Policy developments and dialogue

FAO’s common vision for sustainable food and agriculture includes five elements that aim to reduce environmental impact and help to address trade-offs and synergies between sectors and across sustainability dimensions.

FAO hosts over 70 instruments and mechanisms on the sustainability of sectoral and cross-sectoral issues, many of them referring to biodiversity.

It develops and supports countries in the implementation of normative and standard-setting instruments, such as international agreements, codes of conduct, international plans of action, technical standards and others that address biodiversity either directly or indirectly.

Examples include the voluntary Code of Conduct on Responsible Fisheries, which is based on due respect or ecosystems and biodiversity, and which, 20 years later, led to the implementation guidelines for the Ecosystem Approach to Fisheries and to Aquaculture, respectively. The FAO-WHO International Code of Conduct on Pesticide Management (the Code) provides standards of conduct on sound pesticide management for both government authorities and the pesticide industry. More on policy support provided by FAO on biodiversity, genetic resources and ecosystem services.


The Commission on Genetic Resources for Food and Agriculture is the only permanent intergovernmental body that specifically addresses biological diversity for food and agriculture. It aims to reach international consensus on policies for the sustainable use and conservation of genetic resources for food and agriculture and the fair and equitable sharing of benefits derived from their use.

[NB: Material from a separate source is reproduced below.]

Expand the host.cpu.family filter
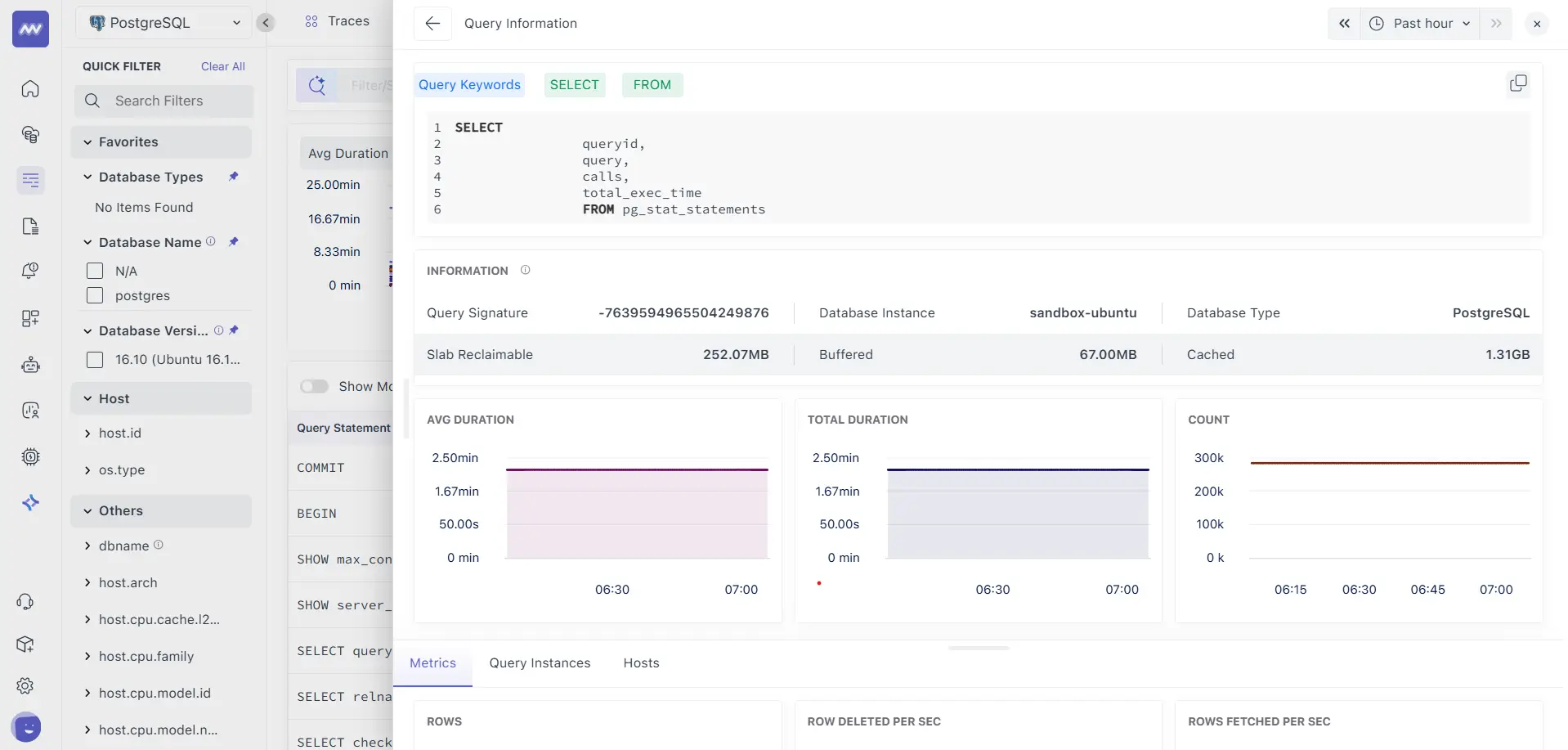 pyautogui.click(x=87, y=656)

The International Treaty on Plant Genetic Resources for Food and Agriculture hosted in FAO promotes the conservation and sustainable use of plant genetic diversity. It has made a fundamental contribution to helping achieve food security for all, while supporting researchers and farmers adapt their crops to climate change.


The International Plant Protection Convention was adopted to prevent and to control the introduction and spread of plant pests and weeds. The international standards, guidelines and recommendations are recognised by the World Trade Organization Sanitary and Phytosanitary Agreement.